Dive Brief:
- This week's report from the CDC on resistance to antibiotics was frightening. In brief, it said that infections are getting stronger and antibiotic medicine is growing less effective.
- The culprit? Overexposure to antibiotics through overmedication and the consumption of animal products.
- The CDC is tracking 16 drug-resistant organisms that it considers "alarming." Of those, four are foodborne infections that grow stronger and drug-resistant as animals grow.

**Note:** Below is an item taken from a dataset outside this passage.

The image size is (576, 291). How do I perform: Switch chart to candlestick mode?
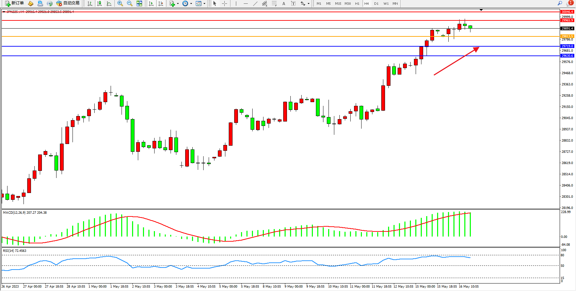tap(99, 3)
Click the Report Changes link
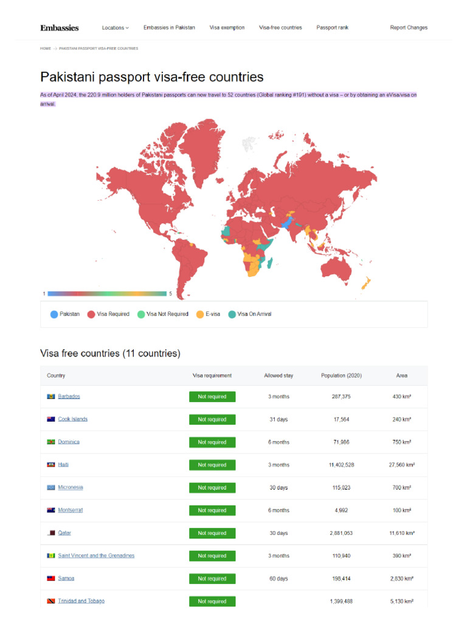The width and height of the screenshot is (467, 623). (x=409, y=28)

- The CDC is pretty clear about what it wants to happen. It's calling for an end to the use of antibiotics to promote the growth of food-producing animals."Because of the link between antibiotic use in food-producing animals and the occurrence of antibiotic-resistant infections in humans, antibiotics should be used in food-producing animals only under veterinary oversight and only to manage and treat infectious diseases, not to promote growth."
Dive Insight:
Seemingly every health organization on earth has chimed in now to voice support for the CDC and to urge legislative action. We'd like to think somehow, someone, somewhere in Washington can come up with a solution. But we're not hopeful. There's a good possibility that hospitals and doctors can now be convinced to prescribe antibiotics less frequently for their human patients. But we expect the mainstream animal-agriculture lobby to resist the CDC. The big winner in all this, if there can be such a thing, will be producers who shun antibiotics and can market that fact effectively.